We aim to tease out the discrepancies between theory and practice when involving service users and carers in research and to make participants discuss the issues behind the reality of “meaningful involvement”. In order to achieve this, we will use our own involvement in collaboration with the local university. We are very aware that we are probably experiencing best practice but also that issues are not quite so clear-cut and that there are potential limitations and barriers to involving users and carers fully. Through a group exercise using an imaginary research project concentrating around designing and undertaking research, we hope to make participants think about the range of practical issues at stake (funding, training, professional support, honorary contracts, CRB checks etc.), about the meaning of involvement for both service users and professionals (making positive use of service users’ research skills, cultural differences, addressing the fears of professionals, etc.) and the question of recruitment (who?, how?). We aim to tackle these issues productively and to generate a positive exchange of views hoping that participants, thinking about their own projects, current or future, will take ideas and solutions back to their groups and teams…. and do it for real!

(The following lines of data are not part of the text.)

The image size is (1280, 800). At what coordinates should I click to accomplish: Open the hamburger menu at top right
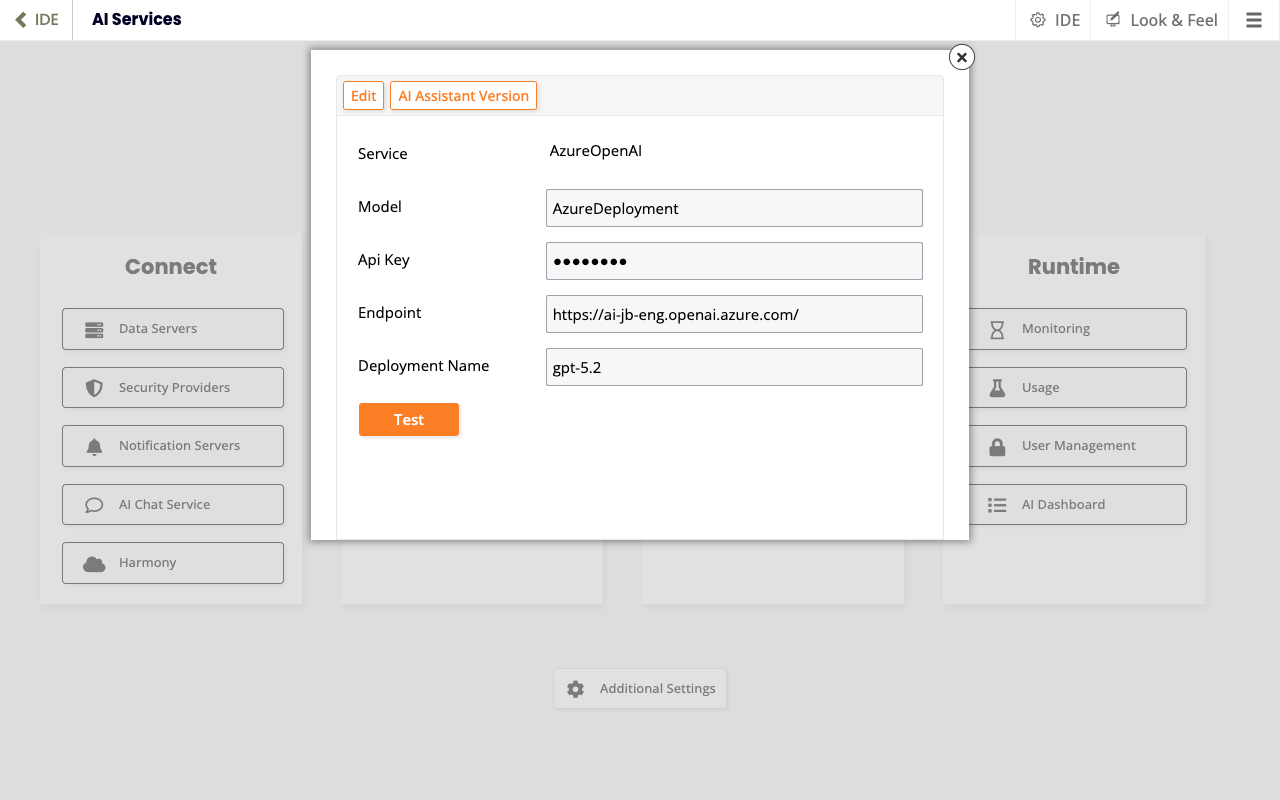pyautogui.click(x=1253, y=20)
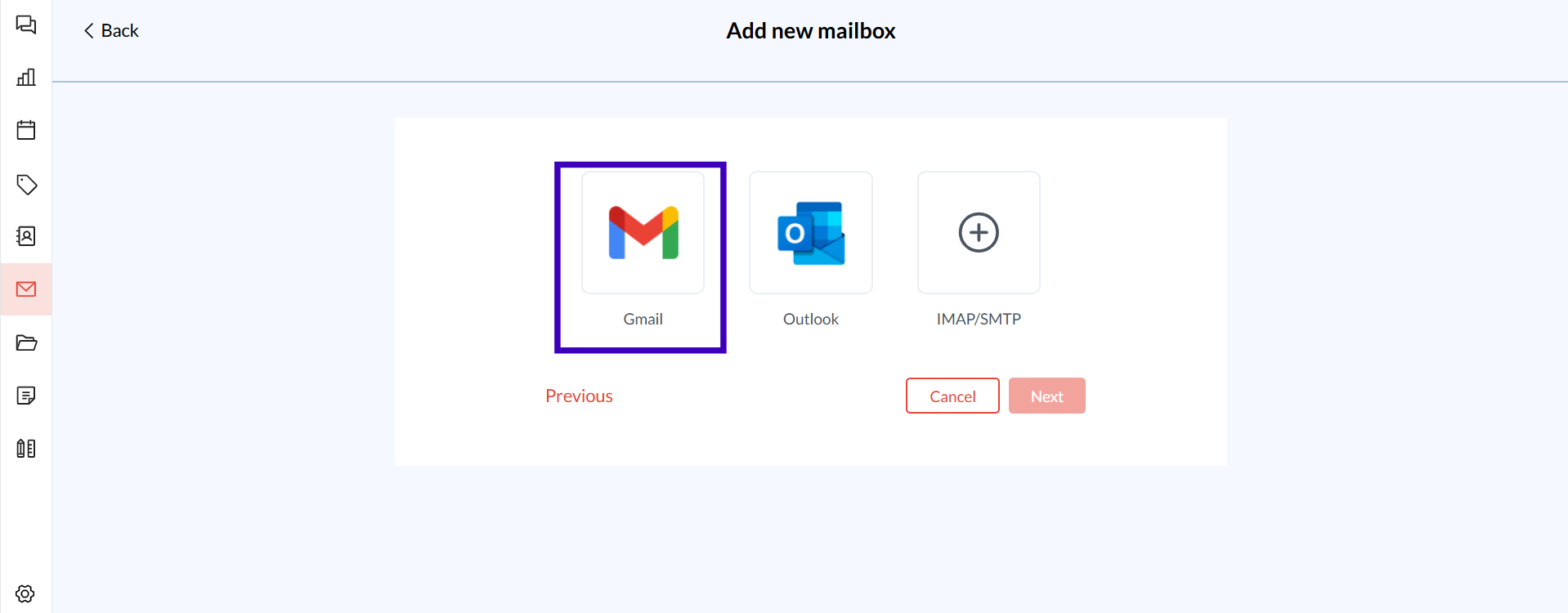Open the contacts address book icon
The image size is (1568, 613).
[x=26, y=236]
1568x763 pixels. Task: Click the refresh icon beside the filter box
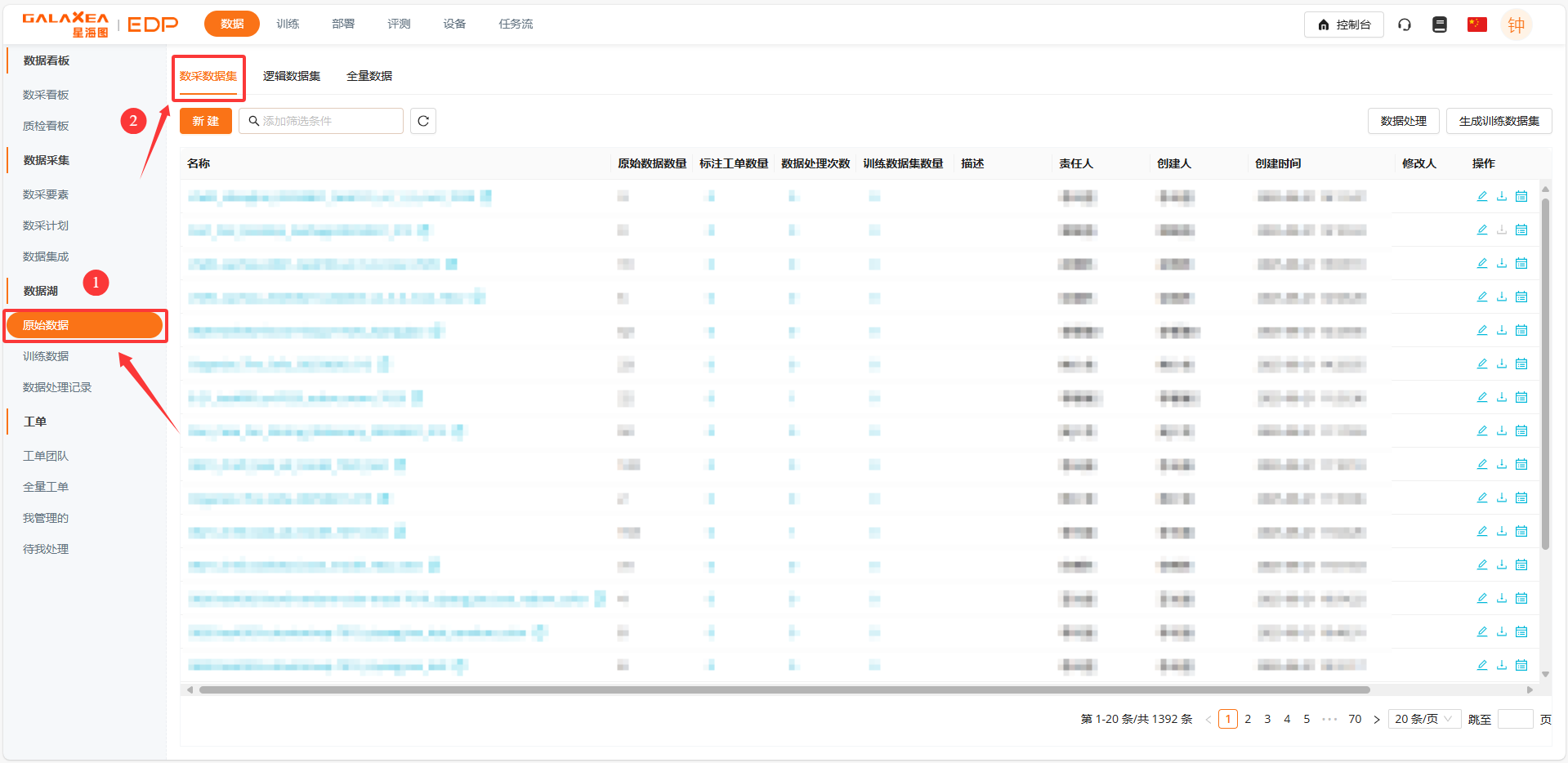(422, 121)
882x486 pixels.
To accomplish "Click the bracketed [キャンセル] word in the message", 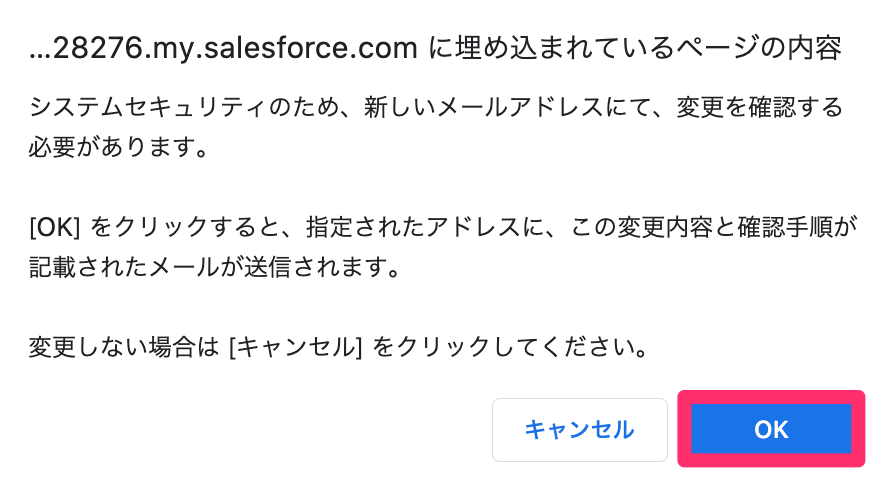I will pos(296,347).
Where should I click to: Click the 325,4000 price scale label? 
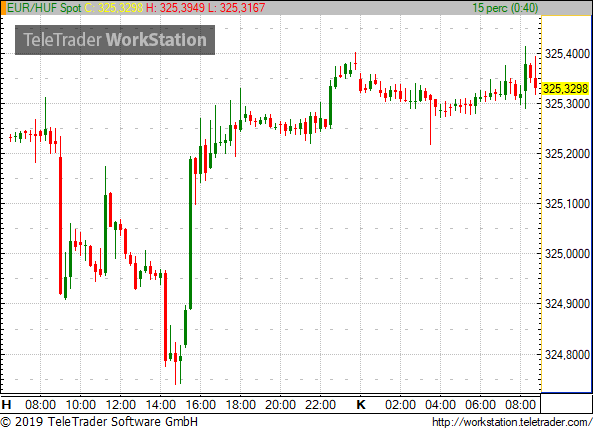coord(567,54)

Patient involvement and research ethics: Experiences from the Macmillan Listening Study

This paper reports the experiences of setting up the Macmillan Listening Study. The study is commissioned and funded by Macmillan Cancer Relief and aims to explore the attitudes people affected by cancer have about cancer research and to identify their research priorities. The study is participatory in design and thus involves cancer patients and carers as co-researchers or advisers throughout the research process.

The paper focuses on a fundamental aspect of the research cycle ? the process of ensuring ethical approval. Multi-Centre Research Ethics Committees, Local Research Ethics Committees and local R&D exert a significant influence over research, ensuring that studies are conducted in a safe and appropriate manner.

Research generates specific ethical challenges when people affected by cancer are involved in developing the study design and delivering the project. These challenges include, the consideration of the psychological and other support needs of co-researchers, ensuring the confidentiality of research information, ensuring co-researchers are not over-committed, and responding to potentially prejudicial views of patients by committees. The paper will therefore raise issues of how to ensure that involving people affected by cancer as co-researchers is ethical, as well as indicating the concerns ethics committees may raise when reviewing studies of this nature.




Undertaking palliative care research: Service users involvement

This paper will discuss a research project being undertaken in palliative care that includes the experience, knowledge and perspectives of service users throughout the research process. This inclusion is achieved via a research User Advisory Group that work with the researcher influencing all stages of the research. The research itself is concerned with the accounts of local men and women with a range of life limiting conditions about what they need and experience from palliative care.

In the current health and political climate user involvement can easily be seen as an unproblematic, must-do activity, and service user involvement in research has followed suit (Beresford, 2002). It has been seen as an approach to counter marginalisation some service user group’s experience (Northway et al, 2001), however ownership and purpose of such projects can be a contentious issue and this research is no exception.

We will question the process of involvement for researcher and service users and concentrate upon how the research has been undertaken and produced. Some of those involved in this research will question how we have worked together on this research and how the service user contribution has influenced the research.